Book Review: Voltaire's Calligrapher by Pablo De Santis

Voltaire's CalligrapherVoltaire's Calligrapher by Pablo de Santis

My rating: 4 of 5 stars

“Voltaire’s Calligrapher,” is an owlish historical novel, as well as part thriller. It is also a philosophical novel, full of adventure. Dalessius is a twenty year old calligrapher and archivist, who goes to work for the famous Voltaire. Mechanical writing is already on the scene, but the talent of the calligrapher is still needed in a world where invisible and poisonous varieties of ink still have place among enjoyable cat and mouse games, filled with conspiracies, individual manuscripts, libraries, and booksellers. He is raised by an uncle, who makes his living transporting corpses. But once in the services of Voltaire, Dalessius is set out as a spy to look into the case of the suspiciously condemned Jean Calas, but ends up in a web of far greater intrigue between the Dominicans and the Jesuits.
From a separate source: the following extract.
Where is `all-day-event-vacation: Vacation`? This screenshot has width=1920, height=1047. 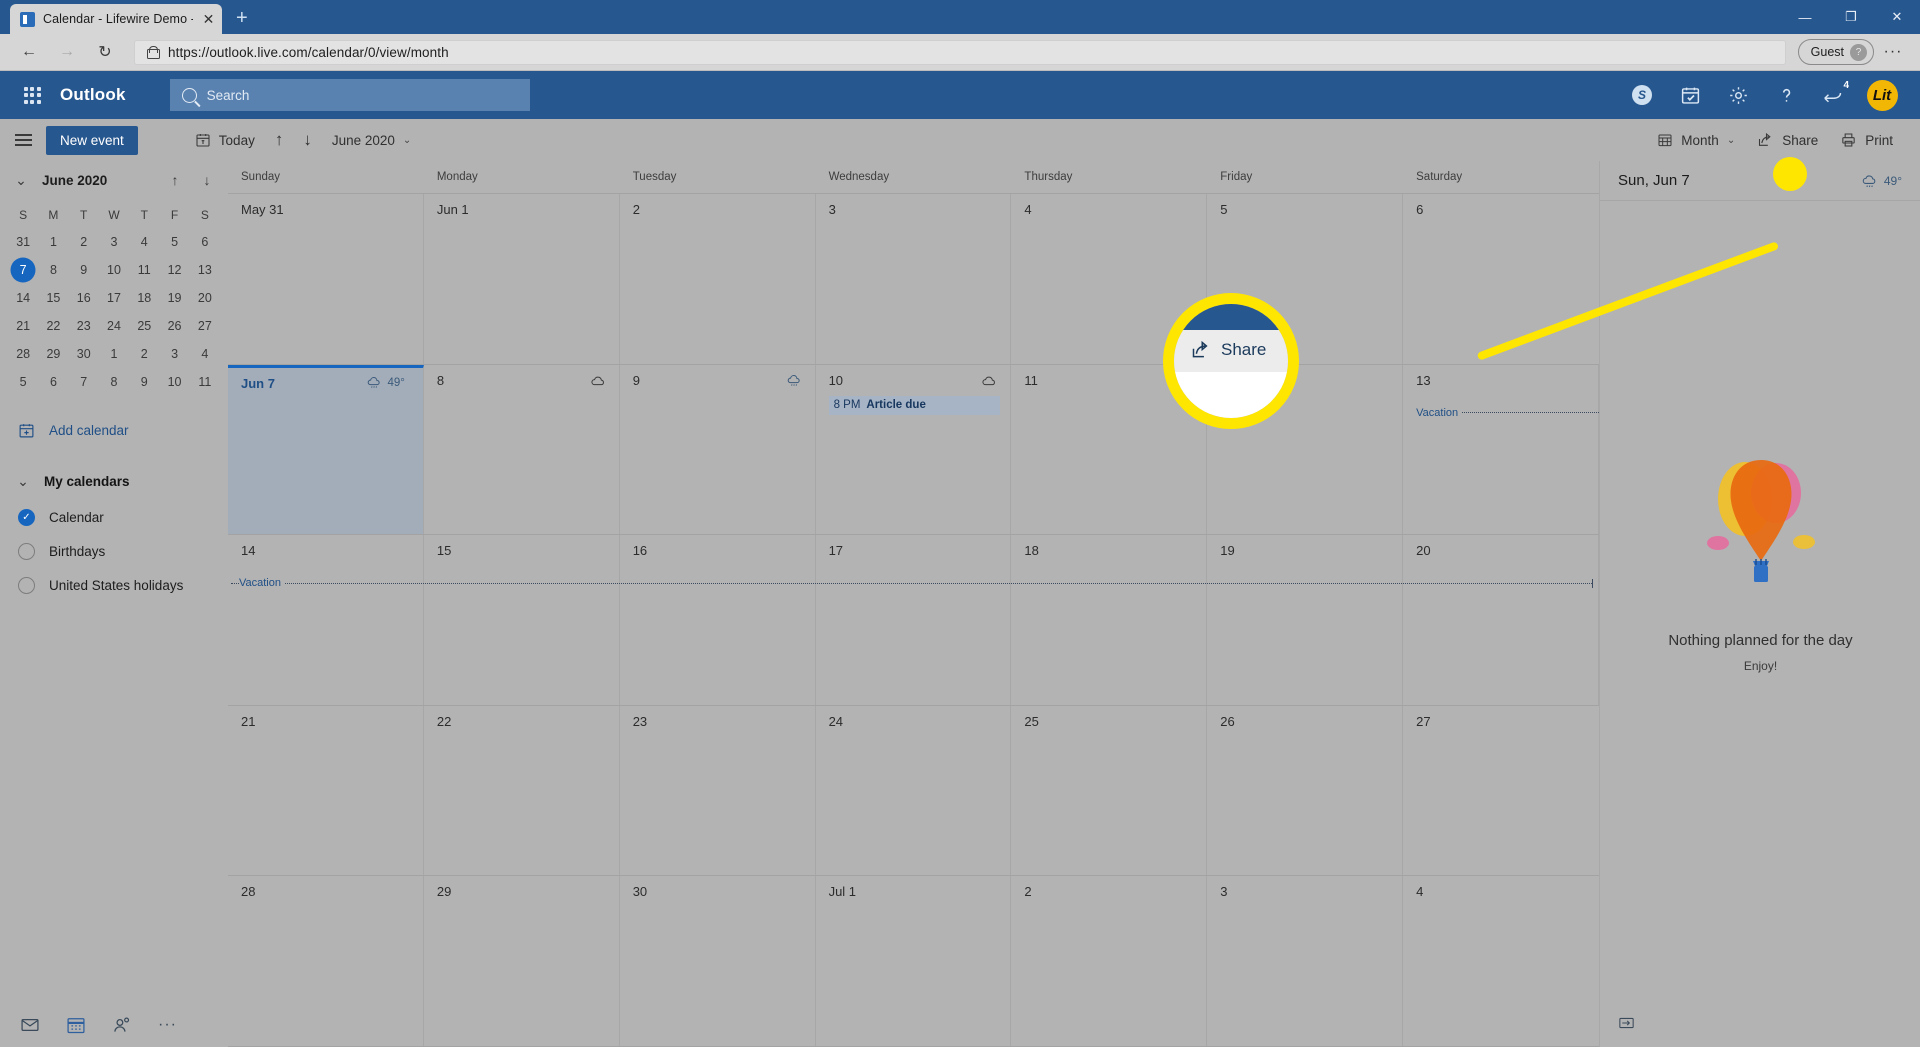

At a deeper level, you could say, he finds himself in the middle of the intrinsic struggle between the mephitic remnants of the Dark Ages and its collateral ingredients. The stage is filled with life-like automatons, graveyards, executioners with their ingenious devices, huge homes where it easy to get lost, back alleys, bordellos, henchmen, and poisonous fish. How can you go wrong? The best part—it’s not too long. It is short, amusing, and very, very smart.